Коробка из-под дорогих французских духов «Chanel», пустая, но с таким родным, въевшимся в картон ароматом — она лежала в глубине ящика, завёрнутая в старый носовой платок. Елена нашла её ещё в июле, когда наконец решила копить. Не на сумочку, не на туфли, а на свободу — собственную квартиру. Пусть крошечную, но без Веры Павловны. Без её взглядов, без укоров, без картошки с грибами, которую она зачем-то готовила каждый второй день, зная, что Елена от грибов морщится, как от налоговой.
Коробка лежала себе спокойно в её бельевом шкафу, между трикотажем и мечтами. Там и копились деньги. Тысяч по пять из каждой зарплаты, аккуратно сложенные в стодолларовые пачки с обёрткой от «Сбербанка». Больше сорока тысяч уже было. Почти на ремонт кухни в однушке на Братиславской. А потом — всё. В один понедельник коробка была пуста.
— Может, ты сама куда-то переложила? — вяло предложил Дмитрий, не отрывая взгляда от телевизора, где «Зенит» проигрывал со счётом 2:0.
— У меня память не как у твоей мамы, чтобы в суп соли насыпать два раза, — сухо бросила Елена, облокотившись на кухонную стойку.
— Ну ты же знаешь, мама не со зла...
— Ага. Она и щётку мою зубную не со зла уронила в унитаз, — добавила Елена, посмотрев в сторону ванной, где стояла её щётка в подозрительно новой упаковке.
Дмитрий молчал. Он вообще мастер по части молчания. Если бы за это давали медали, он бы был как минимум мастером спорта. Елена скрестила руки на груди. Вера Павловна в это время возилась на кухне, где-то там, за шторкой, которую она лично прицепила поверх жалюзи — «по-домашнему так».

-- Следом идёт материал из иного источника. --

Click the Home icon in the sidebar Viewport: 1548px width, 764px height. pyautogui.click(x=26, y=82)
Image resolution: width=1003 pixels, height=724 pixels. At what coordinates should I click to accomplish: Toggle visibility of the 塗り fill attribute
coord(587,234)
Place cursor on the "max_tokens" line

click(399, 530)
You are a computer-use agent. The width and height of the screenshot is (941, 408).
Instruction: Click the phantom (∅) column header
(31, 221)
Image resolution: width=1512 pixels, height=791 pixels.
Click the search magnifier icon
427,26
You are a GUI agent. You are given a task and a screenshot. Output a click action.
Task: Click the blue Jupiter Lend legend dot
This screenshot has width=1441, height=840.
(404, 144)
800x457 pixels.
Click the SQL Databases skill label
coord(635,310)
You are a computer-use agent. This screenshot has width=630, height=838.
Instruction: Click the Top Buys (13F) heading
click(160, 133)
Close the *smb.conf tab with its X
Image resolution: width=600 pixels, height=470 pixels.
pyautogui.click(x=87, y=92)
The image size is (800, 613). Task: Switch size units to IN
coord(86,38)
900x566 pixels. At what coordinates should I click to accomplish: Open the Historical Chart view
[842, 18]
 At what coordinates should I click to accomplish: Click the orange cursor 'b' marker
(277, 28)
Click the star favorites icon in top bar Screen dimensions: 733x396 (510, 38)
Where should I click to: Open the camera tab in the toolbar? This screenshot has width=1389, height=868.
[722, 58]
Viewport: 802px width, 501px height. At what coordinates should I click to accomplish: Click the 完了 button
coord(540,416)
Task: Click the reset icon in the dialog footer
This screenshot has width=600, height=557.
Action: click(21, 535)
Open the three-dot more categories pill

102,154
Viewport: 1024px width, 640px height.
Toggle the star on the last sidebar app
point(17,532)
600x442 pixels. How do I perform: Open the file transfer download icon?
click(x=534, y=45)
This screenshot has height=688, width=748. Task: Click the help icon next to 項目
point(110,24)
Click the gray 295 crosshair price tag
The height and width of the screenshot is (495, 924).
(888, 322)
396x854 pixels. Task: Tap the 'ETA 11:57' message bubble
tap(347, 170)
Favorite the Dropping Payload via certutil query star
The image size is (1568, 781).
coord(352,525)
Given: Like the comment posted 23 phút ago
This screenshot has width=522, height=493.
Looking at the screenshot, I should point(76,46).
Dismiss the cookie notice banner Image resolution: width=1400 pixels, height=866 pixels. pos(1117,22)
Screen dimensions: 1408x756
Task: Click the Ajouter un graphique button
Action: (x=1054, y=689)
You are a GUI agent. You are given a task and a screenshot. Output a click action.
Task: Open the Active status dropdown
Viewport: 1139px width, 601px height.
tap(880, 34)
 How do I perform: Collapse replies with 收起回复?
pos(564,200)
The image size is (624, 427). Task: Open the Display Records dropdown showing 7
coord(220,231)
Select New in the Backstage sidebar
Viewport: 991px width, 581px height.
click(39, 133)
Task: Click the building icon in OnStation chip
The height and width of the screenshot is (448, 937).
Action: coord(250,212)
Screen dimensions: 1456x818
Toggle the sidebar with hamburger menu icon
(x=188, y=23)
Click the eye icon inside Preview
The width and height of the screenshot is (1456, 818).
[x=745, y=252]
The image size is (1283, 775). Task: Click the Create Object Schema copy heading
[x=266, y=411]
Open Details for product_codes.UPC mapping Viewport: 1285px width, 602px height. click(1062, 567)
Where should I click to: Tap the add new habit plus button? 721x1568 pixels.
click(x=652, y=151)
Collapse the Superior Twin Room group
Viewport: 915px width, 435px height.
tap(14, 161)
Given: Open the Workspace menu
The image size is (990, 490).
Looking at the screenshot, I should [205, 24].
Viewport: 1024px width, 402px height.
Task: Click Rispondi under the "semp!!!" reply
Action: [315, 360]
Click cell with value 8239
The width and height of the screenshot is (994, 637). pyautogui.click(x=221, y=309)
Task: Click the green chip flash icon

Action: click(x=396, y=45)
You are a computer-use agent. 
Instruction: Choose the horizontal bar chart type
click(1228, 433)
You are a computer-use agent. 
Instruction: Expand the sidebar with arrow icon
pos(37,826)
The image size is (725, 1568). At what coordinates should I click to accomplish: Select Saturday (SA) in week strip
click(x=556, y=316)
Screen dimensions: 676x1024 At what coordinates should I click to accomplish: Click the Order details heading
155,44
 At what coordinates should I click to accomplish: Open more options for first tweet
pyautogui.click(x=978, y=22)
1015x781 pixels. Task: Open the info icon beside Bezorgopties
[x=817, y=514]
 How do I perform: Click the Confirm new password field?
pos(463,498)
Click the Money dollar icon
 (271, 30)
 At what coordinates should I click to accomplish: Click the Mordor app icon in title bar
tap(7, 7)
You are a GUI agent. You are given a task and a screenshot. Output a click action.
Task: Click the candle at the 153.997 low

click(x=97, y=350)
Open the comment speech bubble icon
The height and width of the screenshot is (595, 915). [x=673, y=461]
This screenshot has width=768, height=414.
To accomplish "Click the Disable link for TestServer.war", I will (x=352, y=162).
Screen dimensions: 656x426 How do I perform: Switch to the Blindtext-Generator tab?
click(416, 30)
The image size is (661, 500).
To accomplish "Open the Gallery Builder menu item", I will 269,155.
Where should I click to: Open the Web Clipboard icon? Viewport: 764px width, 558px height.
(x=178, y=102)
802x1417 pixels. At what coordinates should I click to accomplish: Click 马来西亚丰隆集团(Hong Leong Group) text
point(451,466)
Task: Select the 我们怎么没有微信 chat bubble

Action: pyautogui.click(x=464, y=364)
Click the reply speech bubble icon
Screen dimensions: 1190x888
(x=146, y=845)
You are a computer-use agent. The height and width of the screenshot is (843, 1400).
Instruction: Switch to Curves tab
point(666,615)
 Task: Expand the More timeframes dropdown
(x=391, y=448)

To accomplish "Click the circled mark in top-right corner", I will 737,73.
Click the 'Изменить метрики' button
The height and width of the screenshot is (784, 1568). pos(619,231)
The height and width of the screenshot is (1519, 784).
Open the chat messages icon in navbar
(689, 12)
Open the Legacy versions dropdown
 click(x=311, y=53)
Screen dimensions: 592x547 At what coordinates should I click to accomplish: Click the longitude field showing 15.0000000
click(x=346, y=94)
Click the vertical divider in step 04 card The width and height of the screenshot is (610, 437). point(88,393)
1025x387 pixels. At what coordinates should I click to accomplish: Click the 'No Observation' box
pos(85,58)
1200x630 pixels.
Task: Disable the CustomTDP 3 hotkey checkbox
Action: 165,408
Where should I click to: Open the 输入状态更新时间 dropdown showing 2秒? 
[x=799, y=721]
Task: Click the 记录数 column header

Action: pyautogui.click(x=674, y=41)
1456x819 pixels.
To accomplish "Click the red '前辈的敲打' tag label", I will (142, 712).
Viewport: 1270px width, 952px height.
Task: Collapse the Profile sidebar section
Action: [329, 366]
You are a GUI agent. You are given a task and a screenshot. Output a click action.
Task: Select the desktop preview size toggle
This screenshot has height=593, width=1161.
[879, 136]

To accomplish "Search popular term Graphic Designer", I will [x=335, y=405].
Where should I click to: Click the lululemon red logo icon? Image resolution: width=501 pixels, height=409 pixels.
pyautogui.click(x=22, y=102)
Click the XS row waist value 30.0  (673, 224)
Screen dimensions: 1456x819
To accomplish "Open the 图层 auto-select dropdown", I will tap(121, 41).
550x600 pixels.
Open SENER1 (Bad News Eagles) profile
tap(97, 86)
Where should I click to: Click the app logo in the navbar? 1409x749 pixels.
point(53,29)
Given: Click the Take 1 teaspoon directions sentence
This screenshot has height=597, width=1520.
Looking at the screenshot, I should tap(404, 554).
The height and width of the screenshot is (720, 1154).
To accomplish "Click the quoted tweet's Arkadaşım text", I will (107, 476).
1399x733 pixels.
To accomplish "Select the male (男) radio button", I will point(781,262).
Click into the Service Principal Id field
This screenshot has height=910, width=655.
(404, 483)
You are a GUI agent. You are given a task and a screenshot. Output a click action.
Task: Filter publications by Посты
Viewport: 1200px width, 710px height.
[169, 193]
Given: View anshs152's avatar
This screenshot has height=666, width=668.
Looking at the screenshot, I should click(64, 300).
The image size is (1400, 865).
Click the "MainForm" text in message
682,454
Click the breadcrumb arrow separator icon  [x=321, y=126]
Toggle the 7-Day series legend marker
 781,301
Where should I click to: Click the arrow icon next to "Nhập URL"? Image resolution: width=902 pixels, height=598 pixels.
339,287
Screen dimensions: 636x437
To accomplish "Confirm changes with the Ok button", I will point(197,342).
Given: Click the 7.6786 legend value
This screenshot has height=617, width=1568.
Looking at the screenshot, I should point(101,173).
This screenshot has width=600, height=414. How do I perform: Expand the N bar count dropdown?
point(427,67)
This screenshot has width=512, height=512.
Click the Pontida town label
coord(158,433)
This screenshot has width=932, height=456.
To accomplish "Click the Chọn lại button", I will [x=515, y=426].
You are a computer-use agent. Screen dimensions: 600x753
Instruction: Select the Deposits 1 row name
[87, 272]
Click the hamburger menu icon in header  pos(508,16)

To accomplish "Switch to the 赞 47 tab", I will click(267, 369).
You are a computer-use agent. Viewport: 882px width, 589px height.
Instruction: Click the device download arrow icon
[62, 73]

— А что, если это она? — резко, почти на автомате сказала Елена, и сама испугалась своей смелости.
— Кто — она?
— Ну не сосед же с пятого этажа. Мама твоя. Она же всё время тут одна, когда нас нет. У неё ключи. И она… она не любит меня, Дим. Прямо же говорит — «наиграется и уйдёт». А тут я, видишь, наиграться не могу — шесть лет в браке, всё жду, когда ты встанешь с дивана и...
— Прекрати, — хрипло бросил Дмитрий, вставая, — ты перегибаешь.
— А ты — прогибаешься. Перед мамой своей. Всё ей — «мамочка», «родная», а мне — «что ты опять начинаешь?».
Он подошёл ближе, чем обычно. Елена чувствовала его дыхание, но страсти в нём не было. Только усталость.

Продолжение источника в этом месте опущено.